West was playing a couple of ’50s Gibson Les Paul Juniors at the time “Mississippi Queen” was recorded: a 1956 single-cutaway and a slightly newer double-cutaway. “The single-cutaway had a better sound than the other one,” he recalls. “And back then I used to string them with standard sets of La Bella Electric Guitar strings, but I’d substitute .010-gauge A banjo strings for the high-E strings and move the other five strings down one slot, because you couldn’t get extra-light sets at that time.”
The single P-90 pickups in those guitars were essential to West’s tones, but they tended to feed back and could be difficult to control.
“It always felt like the guitars were trying to jump out of my hands,” he says. “And the controls didn’t do much. Between about 1 and 6 the volume controls would give you a clean tone, then around 7 to 9 the sound got a little dirtier—but when you turned them up to 10 you’d get this extra blast of sound. I usually played with the tone controls fully open, because you didn’t get much variation when you rolled them back, unless you rolled them all the way off.

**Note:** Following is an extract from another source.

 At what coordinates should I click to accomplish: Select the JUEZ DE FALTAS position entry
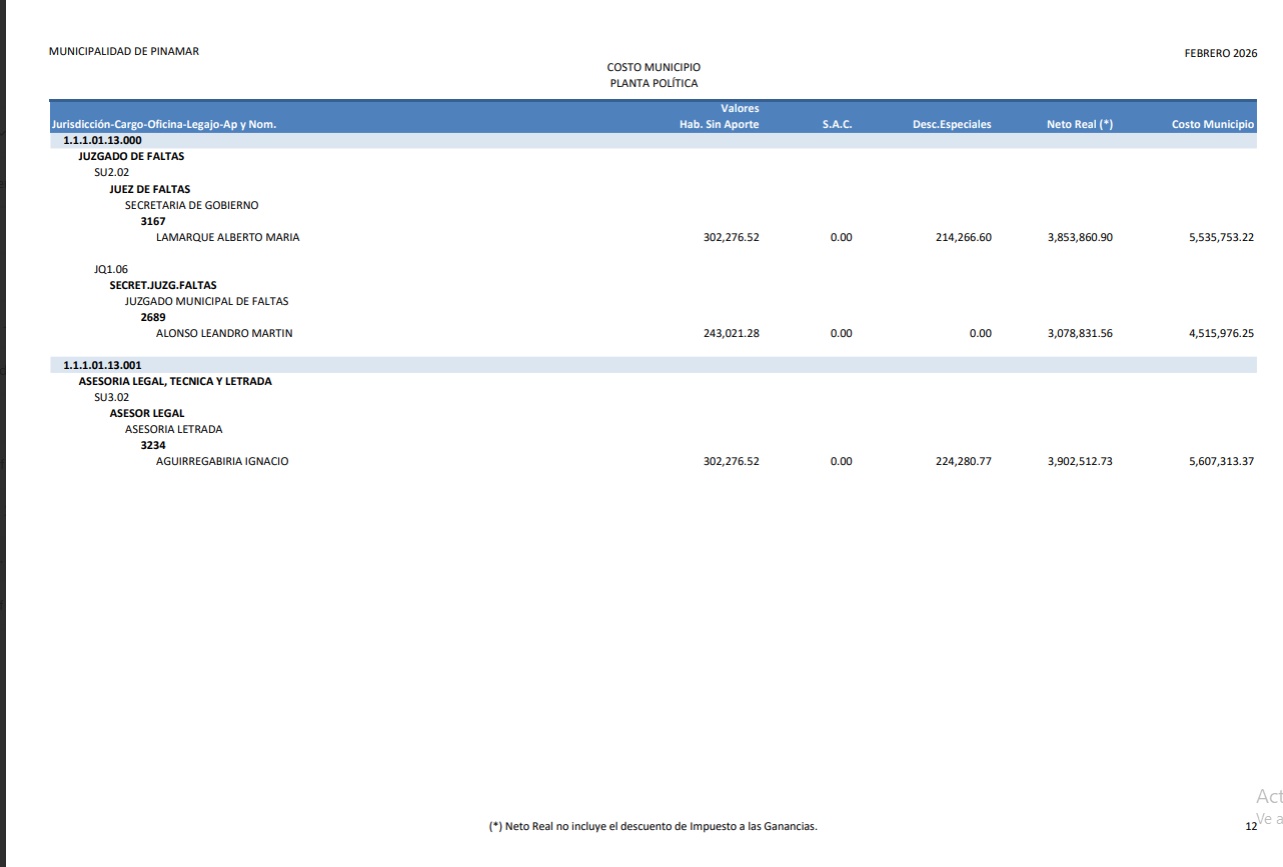[150, 189]
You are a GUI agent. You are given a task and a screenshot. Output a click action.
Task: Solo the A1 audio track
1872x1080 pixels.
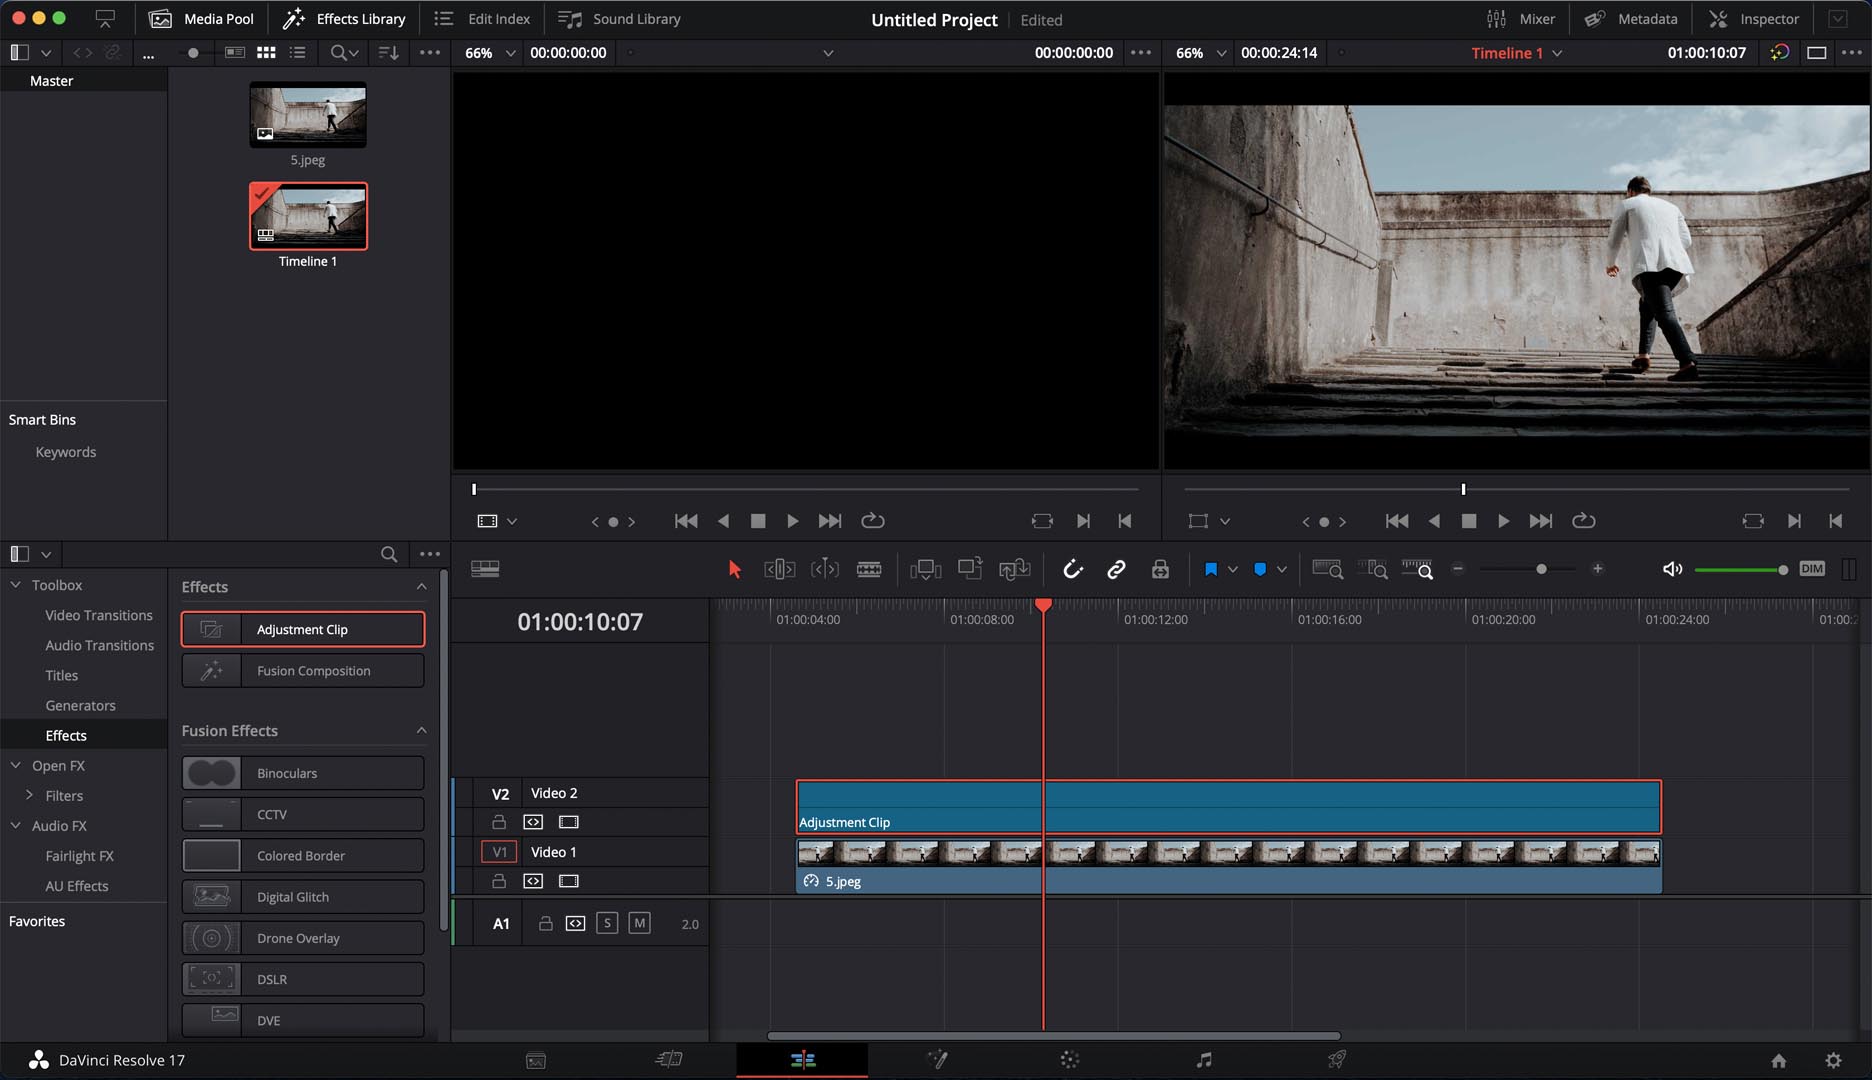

“These days, I can pretty much get the ‘Mississippi Queen’ tone out of any guitar. Larry DiMarzio once told me my tone was in my right-hand attack, and he was right. Also, I never felt like I needed a two- or three-pickup guitar, because you can get a lot of tones out of a single pickup. If you’re in a room filled with gasoline, how many matches do you really need? One good one and a backup!”